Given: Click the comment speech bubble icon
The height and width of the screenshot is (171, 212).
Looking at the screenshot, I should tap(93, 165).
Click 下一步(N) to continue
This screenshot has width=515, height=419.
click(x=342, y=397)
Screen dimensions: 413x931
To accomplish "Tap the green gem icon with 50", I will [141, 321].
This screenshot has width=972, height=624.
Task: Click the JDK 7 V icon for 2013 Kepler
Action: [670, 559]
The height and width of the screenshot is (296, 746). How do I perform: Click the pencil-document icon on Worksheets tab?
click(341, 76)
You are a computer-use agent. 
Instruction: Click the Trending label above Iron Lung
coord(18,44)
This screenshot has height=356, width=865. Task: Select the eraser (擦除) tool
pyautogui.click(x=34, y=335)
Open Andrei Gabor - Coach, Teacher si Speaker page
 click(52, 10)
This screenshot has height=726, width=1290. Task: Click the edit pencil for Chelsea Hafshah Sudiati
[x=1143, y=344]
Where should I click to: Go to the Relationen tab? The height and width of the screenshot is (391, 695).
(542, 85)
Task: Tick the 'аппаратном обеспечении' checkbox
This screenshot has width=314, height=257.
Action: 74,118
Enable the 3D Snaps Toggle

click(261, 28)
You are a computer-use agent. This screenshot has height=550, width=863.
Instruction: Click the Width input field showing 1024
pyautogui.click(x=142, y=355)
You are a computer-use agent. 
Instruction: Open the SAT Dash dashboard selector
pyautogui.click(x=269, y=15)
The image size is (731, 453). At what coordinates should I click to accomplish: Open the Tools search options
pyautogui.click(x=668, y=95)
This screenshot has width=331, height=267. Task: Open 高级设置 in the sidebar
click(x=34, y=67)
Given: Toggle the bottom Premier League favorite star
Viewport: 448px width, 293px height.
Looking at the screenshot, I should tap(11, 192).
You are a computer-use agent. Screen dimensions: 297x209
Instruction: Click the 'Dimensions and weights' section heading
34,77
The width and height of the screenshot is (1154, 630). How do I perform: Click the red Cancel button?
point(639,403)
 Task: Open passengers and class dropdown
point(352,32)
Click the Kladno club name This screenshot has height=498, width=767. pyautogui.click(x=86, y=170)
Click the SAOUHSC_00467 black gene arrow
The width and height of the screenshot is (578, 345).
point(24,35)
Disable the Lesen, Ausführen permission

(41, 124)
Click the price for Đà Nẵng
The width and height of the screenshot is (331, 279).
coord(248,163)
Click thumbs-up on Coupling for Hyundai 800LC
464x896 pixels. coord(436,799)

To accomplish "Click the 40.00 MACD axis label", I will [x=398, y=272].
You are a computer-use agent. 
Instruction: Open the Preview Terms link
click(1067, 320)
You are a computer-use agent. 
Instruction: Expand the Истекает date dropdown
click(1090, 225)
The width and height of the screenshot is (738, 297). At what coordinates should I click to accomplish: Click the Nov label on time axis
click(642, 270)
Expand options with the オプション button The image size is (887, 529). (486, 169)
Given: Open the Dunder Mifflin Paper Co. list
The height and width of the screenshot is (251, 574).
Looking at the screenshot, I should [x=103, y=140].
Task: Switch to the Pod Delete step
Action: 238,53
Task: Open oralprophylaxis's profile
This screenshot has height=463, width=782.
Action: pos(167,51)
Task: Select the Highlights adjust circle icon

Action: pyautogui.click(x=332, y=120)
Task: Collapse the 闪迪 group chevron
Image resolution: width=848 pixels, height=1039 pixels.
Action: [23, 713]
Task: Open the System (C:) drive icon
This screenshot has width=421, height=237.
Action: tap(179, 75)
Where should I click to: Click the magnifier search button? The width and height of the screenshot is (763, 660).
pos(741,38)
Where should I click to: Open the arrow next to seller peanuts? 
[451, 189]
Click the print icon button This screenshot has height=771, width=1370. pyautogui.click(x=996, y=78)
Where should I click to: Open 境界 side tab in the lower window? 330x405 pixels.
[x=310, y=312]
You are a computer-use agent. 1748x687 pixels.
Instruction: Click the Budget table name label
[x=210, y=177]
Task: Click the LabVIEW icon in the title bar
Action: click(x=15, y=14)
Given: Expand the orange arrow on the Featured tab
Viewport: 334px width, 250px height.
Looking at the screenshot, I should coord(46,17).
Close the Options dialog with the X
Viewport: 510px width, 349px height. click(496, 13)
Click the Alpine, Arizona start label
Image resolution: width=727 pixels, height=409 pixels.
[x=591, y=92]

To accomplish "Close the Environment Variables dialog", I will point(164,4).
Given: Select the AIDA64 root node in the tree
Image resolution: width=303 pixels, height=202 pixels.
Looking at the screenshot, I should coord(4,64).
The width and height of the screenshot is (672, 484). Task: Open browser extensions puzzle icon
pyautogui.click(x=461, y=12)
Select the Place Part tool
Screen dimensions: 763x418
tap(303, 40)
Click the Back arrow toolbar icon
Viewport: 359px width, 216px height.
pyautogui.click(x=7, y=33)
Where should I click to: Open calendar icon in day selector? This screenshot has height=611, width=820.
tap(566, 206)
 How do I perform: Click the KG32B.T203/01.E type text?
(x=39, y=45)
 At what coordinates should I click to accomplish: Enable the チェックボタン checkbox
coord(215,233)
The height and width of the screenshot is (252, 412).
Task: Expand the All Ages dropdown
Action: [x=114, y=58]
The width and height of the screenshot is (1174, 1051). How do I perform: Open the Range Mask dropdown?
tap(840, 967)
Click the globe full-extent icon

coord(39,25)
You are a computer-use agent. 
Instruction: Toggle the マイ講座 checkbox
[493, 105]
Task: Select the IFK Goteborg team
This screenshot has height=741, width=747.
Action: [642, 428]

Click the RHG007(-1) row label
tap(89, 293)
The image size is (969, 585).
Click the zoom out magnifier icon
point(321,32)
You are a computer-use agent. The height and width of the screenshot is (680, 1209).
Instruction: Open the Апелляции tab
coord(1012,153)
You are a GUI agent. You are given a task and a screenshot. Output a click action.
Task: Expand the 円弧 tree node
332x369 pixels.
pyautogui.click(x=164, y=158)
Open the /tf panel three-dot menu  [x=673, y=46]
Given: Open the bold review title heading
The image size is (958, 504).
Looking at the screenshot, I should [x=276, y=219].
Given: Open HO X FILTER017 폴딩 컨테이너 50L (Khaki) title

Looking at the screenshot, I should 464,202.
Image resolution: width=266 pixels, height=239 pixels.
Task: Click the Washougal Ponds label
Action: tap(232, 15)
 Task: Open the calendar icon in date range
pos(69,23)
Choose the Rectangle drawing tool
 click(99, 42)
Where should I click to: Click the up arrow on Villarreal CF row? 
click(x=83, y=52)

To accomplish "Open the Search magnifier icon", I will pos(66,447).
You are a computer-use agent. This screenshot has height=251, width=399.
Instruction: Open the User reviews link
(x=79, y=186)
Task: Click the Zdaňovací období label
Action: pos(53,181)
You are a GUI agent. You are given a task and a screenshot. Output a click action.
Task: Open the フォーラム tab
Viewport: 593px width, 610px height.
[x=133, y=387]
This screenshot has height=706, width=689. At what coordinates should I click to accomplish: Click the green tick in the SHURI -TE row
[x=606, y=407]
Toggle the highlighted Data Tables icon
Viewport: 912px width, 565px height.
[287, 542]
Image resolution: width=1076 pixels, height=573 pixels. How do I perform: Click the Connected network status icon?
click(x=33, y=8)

■ THE TASK: All of the data must be written out again, exactly as it stands.

■ EXERCISE RESPONSE:
Given: Click the comment speech bubble icon
The height and width of the screenshot is (171, 212).
Looking at the screenshot, I should tap(93, 165).
Click 下一步(N) to continue
This screenshot has width=515, height=419.
click(x=342, y=397)
Screen dimensions: 413x931
To accomplish "Tap the green gem icon with 50", I will [141, 321].
This screenshot has width=972, height=624.
Task: Click the JDK 7 V icon for 2013 Kepler
Action: [670, 559]
The height and width of the screenshot is (296, 746). How do I perform: Click the pencil-document icon on Worksheets tab?
click(341, 76)
You are a computer-use agent. 
Instruction: Click the Trending label above Iron Lung
coord(18,44)
This screenshot has height=356, width=865. Task: Select the eraser (擦除) tool
pyautogui.click(x=34, y=335)
Open Andrei Gabor - Coach, Teacher si Speaker page
 click(52, 10)
This screenshot has height=726, width=1290. Task: Click the edit pencil for Chelsea Hafshah Sudiati
[x=1143, y=344]
Where should I click to: Go to the Relationen tab? The height and width of the screenshot is (391, 695).
(542, 85)
Task: Tick the 'аппаратном обеспечении' checkbox
This screenshot has width=314, height=257.
Action: 74,118
Enable the 3D Snaps Toggle

click(261, 28)
You are a computer-use agent. This screenshot has height=550, width=863.
Instruction: Click the Width input field showing 1024
pyautogui.click(x=142, y=355)
You are a computer-use agent. 
Instruction: Open the SAT Dash dashboard selector
pyautogui.click(x=269, y=15)
The image size is (731, 453). At what coordinates should I click to accomplish: Open the Tools search options
pyautogui.click(x=668, y=95)
This screenshot has width=331, height=267. Task: Open 高级设置 in the sidebar
click(x=34, y=67)
Given: Toggle the bottom Premier League favorite star
Viewport: 448px width, 293px height.
Looking at the screenshot, I should tap(11, 192).
You are a computer-use agent. Screen dimensions: 297x209
Instruction: Click the 'Dimensions and weights' section heading
34,77
The width and height of the screenshot is (1154, 630). How do I perform: Click the red Cancel button?
point(639,403)
 Task: Open passengers and class dropdown
point(352,32)
Click the Kladno club name This screenshot has height=498, width=767. pyautogui.click(x=86, y=170)
Click the SAOUHSC_00467 black gene arrow
The width and height of the screenshot is (578, 345).
point(24,35)
Disable the Lesen, Ausführen permission

(41, 124)
Click the price for Đà Nẵng
The width and height of the screenshot is (331, 279).
coord(248,163)
Click thumbs-up on Coupling for Hyundai 800LC
464x896 pixels. coord(436,799)

To accomplish "Click the 40.00 MACD axis label", I will [x=398, y=272].
You are a computer-use agent. 
Instruction: Open the Preview Terms link
click(1067, 320)
You are a computer-use agent. 
Instruction: Expand the Истекает date dropdown
click(1090, 225)
The width and height of the screenshot is (738, 297). At what coordinates should I click to accomplish: Click the Nov label on time axis
click(642, 270)
Expand options with the オプション button The image size is (887, 529). (486, 169)
Given: Open the Dunder Mifflin Paper Co. list
The height and width of the screenshot is (251, 574).
Looking at the screenshot, I should [x=103, y=140].
Task: Switch to the Pod Delete step
Action: 238,53
Task: Open oralprophylaxis's profile
This screenshot has height=463, width=782.
Action: pos(167,51)
Task: Select the Highlights adjust circle icon

Action: pyautogui.click(x=332, y=120)
Task: Collapse the 闪迪 group chevron
Image resolution: width=848 pixels, height=1039 pixels.
Action: [23, 713]
Task: Open the System (C:) drive icon
This screenshot has width=421, height=237.
Action: tap(179, 75)
Where should I click to: Click the magnifier search button? The width and height of the screenshot is (763, 660).
pos(741,38)
Where should I click to: Open the arrow next to seller peanuts? 
[451, 189]
Click the print icon button This screenshot has height=771, width=1370. pyautogui.click(x=996, y=78)
Where should I click to: Open 境界 side tab in the lower window? 330x405 pixels.
[x=310, y=312]
You are a computer-use agent. 1748x687 pixels.
Instruction: Click the Budget table name label
[x=210, y=177]
Task: Click the LabVIEW icon in the title bar
Action: click(x=15, y=14)
Given: Expand the orange arrow on the Featured tab
Viewport: 334px width, 250px height.
Looking at the screenshot, I should coord(46,17).
Close the Options dialog with the X
Viewport: 510px width, 349px height. click(496, 13)
Click the Alpine, Arizona start label
Image resolution: width=727 pixels, height=409 pixels.
[x=591, y=92]

To accomplish "Close the Environment Variables dialog", I will point(164,4).
Given: Select the AIDA64 root node in the tree
Image resolution: width=303 pixels, height=202 pixels.
Looking at the screenshot, I should coord(4,64).
The width and height of the screenshot is (672, 484). Task: Open browser extensions puzzle icon
pyautogui.click(x=461, y=12)
Select the Place Part tool
Screen dimensions: 763x418
tap(303, 40)
Click the Back arrow toolbar icon
Viewport: 359px width, 216px height.
pyautogui.click(x=7, y=33)
Where should I click to: Open calendar icon in day selector? This screenshot has height=611, width=820.
tap(566, 206)
 How do I perform: Click the KG32B.T203/01.E type text?
(x=39, y=45)
 At what coordinates should I click to accomplish: Enable the チェックボタン checkbox
coord(215,233)
The height and width of the screenshot is (252, 412).
Task: Expand the All Ages dropdown
Action: [x=114, y=58]
The width and height of the screenshot is (1174, 1051). How do I perform: Open the Range Mask dropdown?
tap(840, 967)
Click the globe full-extent icon

coord(39,25)
You are a computer-use agent. 
Instruction: Toggle the マイ講座 checkbox
[493, 105]
Task: Select the IFK Goteborg team
This screenshot has height=741, width=747.
Action: [642, 428]

Click the RHG007(-1) row label
tap(89, 293)
The image size is (969, 585).
Click the zoom out magnifier icon
point(321,32)
You are a computer-use agent. The height and width of the screenshot is (680, 1209).
Instruction: Open the Апелляции tab
coord(1012,153)
You are a GUI agent. You are given a task and a screenshot. Output a click action.
Task: Expand the 円弧 tree node
332x369 pixels.
pyautogui.click(x=164, y=158)
Open the /tf panel three-dot menu  [x=673, y=46]
Given: Open the bold review title heading
The image size is (958, 504).
Looking at the screenshot, I should [x=276, y=219].
Given: Open HO X FILTER017 폴딩 컨테이너 50L (Khaki) title

Looking at the screenshot, I should 464,202.
Image resolution: width=266 pixels, height=239 pixels.
Task: Click the Washougal Ponds label
Action: tap(232, 15)
 Task: Open the calendar icon in date range
pos(69,23)
Choose the Rectangle drawing tool
 click(99, 42)
Where should I click to: Click the up arrow on Villarreal CF row? 
click(x=83, y=52)

To accomplish "Open the Search magnifier icon", I will pos(66,447).
You are a computer-use agent. This screenshot has height=251, width=399.
Instruction: Open the User reviews link
(x=79, y=186)
Task: Click the Zdaňovací období label
Action: pos(53,181)
You are a GUI agent. You are given a task and a screenshot. Output a click action.
Task: Open the フォーラム tab
Viewport: 593px width, 610px height.
[x=133, y=387]
This screenshot has height=706, width=689. At what coordinates should I click to accomplish: Click the green tick in the SHURI -TE row
[x=606, y=407]
Toggle the highlighted Data Tables icon
Viewport: 912px width, 565px height.
[287, 542]
Image resolution: width=1076 pixels, height=573 pixels. How do I perform: Click the Connected network status icon?
click(x=33, y=8)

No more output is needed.